The Goodes are certainly collectors of cultural objects, but you won’t find much in the way of traditional art among their collection. Most of the items on display are functional—things that serve a practical purpose. From a beautifully painted opium pipe and a brass coffee pot, to ceramic whistles and an old pair of carpet shears.
“I think we were always kind of looking for ordinary items that were beautiful—items that weren’t normally in the tourist section of the marketplace,” Jim Goode said. I don’t think we have much you would see in tourist shops in any of these countries.”
So how does such a collection come to be?
“I was a Peace Corps volunteer in Iran long ago, and I was given a number of carpets and items by friends,” Jim Goode said. “Then we were married in Iran and were given some items as gifts. That’s how it all came together.”
Goode has also been a professor in the history department at Grand Valley State University since 1986, and has led study abroad programs to the Middle East. “After 50 years, inevitably you keep going back to places in the Middle East and you end up with lots of items from different countries.”
Surely a collection of this magnitude is bound to have its share of colorful anecdotes. “We have lots of stories,” Virginia Goode said. “Everything we bought meant a lot to us because it was interesting. It was people’s lives that we were interested in.”

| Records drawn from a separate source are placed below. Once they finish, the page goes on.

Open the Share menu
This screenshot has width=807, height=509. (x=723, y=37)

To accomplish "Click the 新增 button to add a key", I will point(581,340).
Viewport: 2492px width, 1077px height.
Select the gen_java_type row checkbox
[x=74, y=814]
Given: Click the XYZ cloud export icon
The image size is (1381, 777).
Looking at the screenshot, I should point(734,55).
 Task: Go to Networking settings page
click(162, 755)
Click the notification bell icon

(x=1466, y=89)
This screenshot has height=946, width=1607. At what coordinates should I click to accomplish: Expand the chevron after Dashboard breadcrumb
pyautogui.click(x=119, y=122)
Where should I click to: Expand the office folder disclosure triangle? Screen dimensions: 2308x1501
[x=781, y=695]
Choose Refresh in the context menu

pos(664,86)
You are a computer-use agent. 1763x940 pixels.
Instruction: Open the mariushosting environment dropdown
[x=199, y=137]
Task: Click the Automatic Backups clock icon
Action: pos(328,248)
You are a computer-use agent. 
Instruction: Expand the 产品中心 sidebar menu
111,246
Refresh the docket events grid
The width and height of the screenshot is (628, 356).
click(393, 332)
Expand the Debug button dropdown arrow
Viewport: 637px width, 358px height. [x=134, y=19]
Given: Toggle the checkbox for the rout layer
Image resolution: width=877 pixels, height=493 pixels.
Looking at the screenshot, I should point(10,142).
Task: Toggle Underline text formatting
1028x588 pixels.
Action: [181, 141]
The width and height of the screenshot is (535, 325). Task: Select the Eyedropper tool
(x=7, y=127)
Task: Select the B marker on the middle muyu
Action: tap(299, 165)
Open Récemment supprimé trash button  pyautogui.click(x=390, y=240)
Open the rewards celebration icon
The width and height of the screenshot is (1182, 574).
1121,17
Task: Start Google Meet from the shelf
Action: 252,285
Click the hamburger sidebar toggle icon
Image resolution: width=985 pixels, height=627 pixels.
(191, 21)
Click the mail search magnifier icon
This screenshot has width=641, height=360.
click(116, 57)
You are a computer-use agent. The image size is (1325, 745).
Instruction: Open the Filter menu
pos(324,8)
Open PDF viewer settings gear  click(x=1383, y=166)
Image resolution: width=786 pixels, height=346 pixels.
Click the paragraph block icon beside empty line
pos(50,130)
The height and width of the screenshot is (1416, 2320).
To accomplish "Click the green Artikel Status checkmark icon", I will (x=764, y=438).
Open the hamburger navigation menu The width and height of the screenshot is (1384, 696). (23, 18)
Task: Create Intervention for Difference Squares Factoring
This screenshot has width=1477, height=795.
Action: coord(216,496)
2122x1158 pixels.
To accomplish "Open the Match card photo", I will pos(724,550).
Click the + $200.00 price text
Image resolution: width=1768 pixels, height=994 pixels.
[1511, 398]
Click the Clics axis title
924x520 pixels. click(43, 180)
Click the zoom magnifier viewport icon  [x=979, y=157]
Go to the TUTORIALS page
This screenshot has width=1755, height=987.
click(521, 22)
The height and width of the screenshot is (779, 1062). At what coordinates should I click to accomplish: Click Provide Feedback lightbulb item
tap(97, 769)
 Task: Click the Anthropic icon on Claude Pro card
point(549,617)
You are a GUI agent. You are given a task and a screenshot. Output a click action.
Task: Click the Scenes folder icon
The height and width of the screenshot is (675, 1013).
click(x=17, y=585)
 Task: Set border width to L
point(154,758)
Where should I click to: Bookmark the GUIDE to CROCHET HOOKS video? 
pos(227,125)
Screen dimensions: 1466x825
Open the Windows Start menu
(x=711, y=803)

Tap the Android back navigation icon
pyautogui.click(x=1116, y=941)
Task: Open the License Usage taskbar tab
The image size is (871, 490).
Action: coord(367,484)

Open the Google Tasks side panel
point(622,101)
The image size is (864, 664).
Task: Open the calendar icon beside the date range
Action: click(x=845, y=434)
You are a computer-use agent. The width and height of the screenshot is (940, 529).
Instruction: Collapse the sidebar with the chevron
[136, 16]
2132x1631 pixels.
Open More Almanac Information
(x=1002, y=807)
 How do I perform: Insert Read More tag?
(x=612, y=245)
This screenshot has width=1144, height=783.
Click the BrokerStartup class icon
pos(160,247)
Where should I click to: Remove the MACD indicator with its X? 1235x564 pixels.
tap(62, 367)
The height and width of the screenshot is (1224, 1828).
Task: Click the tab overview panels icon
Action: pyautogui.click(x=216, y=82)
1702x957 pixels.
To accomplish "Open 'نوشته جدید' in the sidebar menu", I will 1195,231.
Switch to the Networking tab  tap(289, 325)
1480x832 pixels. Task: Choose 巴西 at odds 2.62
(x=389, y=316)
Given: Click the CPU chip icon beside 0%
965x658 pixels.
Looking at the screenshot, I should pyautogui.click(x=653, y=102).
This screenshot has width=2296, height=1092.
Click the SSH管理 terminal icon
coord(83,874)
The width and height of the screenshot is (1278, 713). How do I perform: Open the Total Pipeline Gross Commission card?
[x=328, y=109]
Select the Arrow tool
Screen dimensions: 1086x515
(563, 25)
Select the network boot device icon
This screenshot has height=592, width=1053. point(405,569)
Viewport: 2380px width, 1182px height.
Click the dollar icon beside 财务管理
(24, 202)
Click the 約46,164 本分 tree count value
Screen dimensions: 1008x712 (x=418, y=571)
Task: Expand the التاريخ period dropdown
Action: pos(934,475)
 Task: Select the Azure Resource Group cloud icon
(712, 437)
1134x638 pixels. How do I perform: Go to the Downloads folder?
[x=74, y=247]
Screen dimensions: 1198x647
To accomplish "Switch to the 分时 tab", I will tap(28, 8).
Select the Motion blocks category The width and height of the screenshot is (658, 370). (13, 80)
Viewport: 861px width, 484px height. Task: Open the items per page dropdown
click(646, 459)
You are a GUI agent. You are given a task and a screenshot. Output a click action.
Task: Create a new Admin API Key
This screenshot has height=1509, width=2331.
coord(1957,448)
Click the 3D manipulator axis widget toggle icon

While staying in Mashhad, Iran in 1972, the couple decided to make a trip to Herat, Afghanistan, where they traveled with a local friend of theirs who worked as a shopkeeper. As they went along from shop to shop looking for a Baluchi carpet, their friend insisted that he could find them a good price on the carpet they were after if he bargained for it on his own.
“He said ‘why don’t you just give me the money and I will buy you a very nice carpet, and I will send it across the border,’” Jim Goode said. “We gave him the money and about two months later there was a knock on the door and he had sent it across the border to Mashhad. There are lots of carpets in the exhibit but it’s one of the finer carpets there.”
The couple hopes their collection inspires people to take a closer look at the history and culture of Middle Eastern countries. “I’d like them to realize that there are ordinary people living there like us,” Virginia Goode said. “I’d like for them to have the curiosity to delve more deeply into knowledge of these countries.”
The couple’s collection will be on display at Grand Valley State University’s art gallery, located in the performing arts building on the Allendale Campus, through Oct. 27.